> [Directions for this task]: Would you transcribe exactly the lines below, starting at the one that contains "The width and height of the screenshot is (539, 520)." and ending with the last line, both included? Leave out all other lines.

> [Extracted material]:

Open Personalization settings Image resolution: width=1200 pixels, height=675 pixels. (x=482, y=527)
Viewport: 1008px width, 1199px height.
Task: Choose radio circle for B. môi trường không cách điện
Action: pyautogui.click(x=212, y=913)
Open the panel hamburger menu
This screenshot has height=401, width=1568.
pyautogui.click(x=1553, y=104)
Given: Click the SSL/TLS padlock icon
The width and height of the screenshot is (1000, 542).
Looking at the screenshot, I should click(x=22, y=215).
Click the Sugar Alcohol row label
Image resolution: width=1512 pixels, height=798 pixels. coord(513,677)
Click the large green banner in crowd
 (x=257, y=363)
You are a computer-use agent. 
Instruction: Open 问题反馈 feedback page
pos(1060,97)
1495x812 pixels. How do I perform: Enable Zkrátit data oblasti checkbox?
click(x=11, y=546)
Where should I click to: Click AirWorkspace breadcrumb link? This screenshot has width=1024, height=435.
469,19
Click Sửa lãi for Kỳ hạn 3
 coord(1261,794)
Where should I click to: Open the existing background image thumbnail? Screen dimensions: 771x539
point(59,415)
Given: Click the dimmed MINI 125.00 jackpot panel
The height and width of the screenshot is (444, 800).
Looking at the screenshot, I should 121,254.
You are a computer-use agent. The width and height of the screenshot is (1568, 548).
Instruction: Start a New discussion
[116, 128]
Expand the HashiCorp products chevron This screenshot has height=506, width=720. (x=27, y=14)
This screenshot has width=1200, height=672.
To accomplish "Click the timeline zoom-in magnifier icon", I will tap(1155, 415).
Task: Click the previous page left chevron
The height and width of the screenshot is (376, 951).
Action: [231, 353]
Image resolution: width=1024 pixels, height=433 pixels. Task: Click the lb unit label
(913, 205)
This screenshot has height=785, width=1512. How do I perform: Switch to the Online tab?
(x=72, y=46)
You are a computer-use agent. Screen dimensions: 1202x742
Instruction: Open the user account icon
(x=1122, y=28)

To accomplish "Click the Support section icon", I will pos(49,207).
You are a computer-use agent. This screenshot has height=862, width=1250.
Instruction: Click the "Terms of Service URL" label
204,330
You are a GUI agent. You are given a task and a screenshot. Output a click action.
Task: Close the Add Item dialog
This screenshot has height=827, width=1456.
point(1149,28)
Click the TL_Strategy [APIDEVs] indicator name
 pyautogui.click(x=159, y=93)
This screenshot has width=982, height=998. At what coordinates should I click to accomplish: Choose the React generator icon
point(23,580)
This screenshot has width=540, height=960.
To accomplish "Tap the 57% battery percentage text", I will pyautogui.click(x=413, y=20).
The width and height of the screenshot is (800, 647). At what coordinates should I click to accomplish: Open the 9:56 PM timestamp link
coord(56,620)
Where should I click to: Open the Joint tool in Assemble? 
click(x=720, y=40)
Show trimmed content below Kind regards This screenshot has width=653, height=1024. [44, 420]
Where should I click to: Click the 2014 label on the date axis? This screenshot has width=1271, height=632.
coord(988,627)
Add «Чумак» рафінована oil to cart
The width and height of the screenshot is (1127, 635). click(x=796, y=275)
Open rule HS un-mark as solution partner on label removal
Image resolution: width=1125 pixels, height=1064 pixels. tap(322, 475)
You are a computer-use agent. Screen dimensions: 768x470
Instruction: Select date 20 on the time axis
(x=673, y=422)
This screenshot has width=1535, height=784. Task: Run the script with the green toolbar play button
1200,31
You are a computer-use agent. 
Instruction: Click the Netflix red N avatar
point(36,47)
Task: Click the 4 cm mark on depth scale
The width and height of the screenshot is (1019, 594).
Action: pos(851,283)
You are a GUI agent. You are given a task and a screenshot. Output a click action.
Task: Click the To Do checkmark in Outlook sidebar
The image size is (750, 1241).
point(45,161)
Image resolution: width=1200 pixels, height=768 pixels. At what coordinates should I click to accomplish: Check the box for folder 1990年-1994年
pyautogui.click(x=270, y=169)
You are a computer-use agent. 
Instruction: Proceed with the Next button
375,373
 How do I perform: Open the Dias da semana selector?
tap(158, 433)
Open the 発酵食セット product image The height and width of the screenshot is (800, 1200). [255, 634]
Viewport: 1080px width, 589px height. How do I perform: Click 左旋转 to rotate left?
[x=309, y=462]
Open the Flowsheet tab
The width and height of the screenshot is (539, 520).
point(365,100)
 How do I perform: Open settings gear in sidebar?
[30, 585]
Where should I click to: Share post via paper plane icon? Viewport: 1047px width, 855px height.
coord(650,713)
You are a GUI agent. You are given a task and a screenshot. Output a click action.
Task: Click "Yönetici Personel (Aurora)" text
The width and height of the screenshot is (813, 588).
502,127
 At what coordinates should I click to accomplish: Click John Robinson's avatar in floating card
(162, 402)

> [Answer section]:
The width and height of the screenshot is (539, 520).
point(365,100)
 How do I perform: Open settings gear in sidebar?
[30, 585]
Where should I click to: Share post via paper plane icon? Viewport: 1047px width, 855px height.
coord(650,713)
You are a GUI agent. You are given a task and a screenshot. Output a click action.
Task: Click "Yönetici Personel (Aurora)" text
The width and height of the screenshot is (813, 588).
502,127
 At what coordinates should I click to accomplish: Click John Robinson's avatar in floating card
(162, 402)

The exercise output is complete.